Maintaining a prone position to prevent weight shifting and reach objects without falling. In quadruped, movement should resemble a rabbit, keeping hip flexion for stability. Indian sitting may be used to avoid lateral falls. Limited lateral weight shifting.

Developmental Stages and Observations

1 Month 4 Weeks

  • Generalized flexor pattern.
  • Hip flexion in prone position, facilitating head movement.
  • In supine, neck flexors are lengthened without activity.

2 Months

  • Hypotonia, flexion, and asymmetry.
  • Improved extension in prone and head rotation, but difficulty maintaining midline during active extension.
  • Shoulder abduction (weight-bearing on hands).

3 Months

  • Orientation to midline (head, eyes, trunk, hands).
  • Chest lift in prone (forearm support).
  • “Frog legs” position (hip and knee flexion, abduction, external rotation).
  • Supported sitting.
  • Play position: Head lifting, shoulder elevation, curved trunk.
  • Bipedal position: Foot and knee support with strong abduction and external rotation.

4 Months

  • Lateral neck flexion in supine.
  • Antigravity trunk reinforcement with scapular abduction and extension (lumbar extension, pelvic anteversion, lumbopelvic rhythm).
  • Antigravity flexor activity in arms, enabling rolling.
  • Bringing hips and legs forward to sitting in supine, maintaining midline head control.
  • Supported standing with hand assistance.

5 Months

  • Lateral righting and weight shifting reactions in prone.
  • Balance maintained with extended arms (full trunk extension), providing feedback for joint stability and weight support.
  • Movement towards one forearm for weight-bearing and reaching with one arm.
  • Rolling from supine by drawing feet laterally.
  • Increased flexor control in lateral decubitus.
  • Seated with curved arms forward, still extending.

6 Months

  • In supine: Head flexion, arm reaching, leg extension, and hip flexion to reach feet.
  • Rolling from supine to prone, initiated by head or leg movement, followed by full body extension.
  • In prone: Bending and extending legs while maintaining hip flexion.
  • Sitting: Straight back (hip extensor component active).
  • Bipedal: Weight control with abducted legs, able to bounce upwards.

Hyperextended Neck

Typical Development: Coordinated neck flexor and extensor action for head control in supine, allowing chin tuck and extensor muscle lengthening.

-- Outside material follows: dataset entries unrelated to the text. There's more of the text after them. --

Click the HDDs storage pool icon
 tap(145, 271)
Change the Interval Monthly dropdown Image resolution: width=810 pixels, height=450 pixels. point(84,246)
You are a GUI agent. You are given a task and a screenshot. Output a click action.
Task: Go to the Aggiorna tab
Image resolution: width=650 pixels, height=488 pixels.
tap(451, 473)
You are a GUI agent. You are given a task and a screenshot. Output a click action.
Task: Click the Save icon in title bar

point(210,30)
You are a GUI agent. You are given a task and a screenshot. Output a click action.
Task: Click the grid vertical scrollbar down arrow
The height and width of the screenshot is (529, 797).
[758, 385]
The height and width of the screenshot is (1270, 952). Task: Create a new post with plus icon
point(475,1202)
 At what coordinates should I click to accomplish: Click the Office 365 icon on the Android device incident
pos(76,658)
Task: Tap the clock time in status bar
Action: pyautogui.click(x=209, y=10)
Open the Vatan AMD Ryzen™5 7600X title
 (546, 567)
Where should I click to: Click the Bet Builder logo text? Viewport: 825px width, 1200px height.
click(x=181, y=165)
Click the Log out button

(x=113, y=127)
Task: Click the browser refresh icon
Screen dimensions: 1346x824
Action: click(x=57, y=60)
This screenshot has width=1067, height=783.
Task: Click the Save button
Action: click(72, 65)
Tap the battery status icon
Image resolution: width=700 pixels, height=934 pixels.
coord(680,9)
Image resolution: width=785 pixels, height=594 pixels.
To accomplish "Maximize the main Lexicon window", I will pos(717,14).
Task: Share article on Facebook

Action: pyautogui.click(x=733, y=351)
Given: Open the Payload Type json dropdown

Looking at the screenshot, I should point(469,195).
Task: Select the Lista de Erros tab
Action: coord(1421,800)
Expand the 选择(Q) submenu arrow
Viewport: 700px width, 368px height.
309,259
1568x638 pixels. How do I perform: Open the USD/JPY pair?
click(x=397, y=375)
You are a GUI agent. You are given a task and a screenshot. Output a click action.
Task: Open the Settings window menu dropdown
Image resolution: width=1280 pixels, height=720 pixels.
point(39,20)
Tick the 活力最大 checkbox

Atypical Development: Lack of neck flexion, inability to bring head to midline or tuck chin. Head lifting in prone but with hyperextension.

Compensations: Shoulder elevation for head stabilization, restricting scapular mobility and hindering normal postural development. Hyperextended head in sitting, limited mouth opening, and possible mandibular protrusion.

Treatment: Stretching neck extensor muscles, activating flexors, restoring scapular mobility, improving head control and alignment, and correcting oral function.

Head and Neck Symmetry

Typical Development: Head and neck brought to midline. Reduced influence of Asymmetrical Tonic Neck Reflex (ATNR). Symmetrical limb movements, hand joining, and body awareness.

Atypical Development: Head and neck control dominated by ATNR due to lack of flexor development.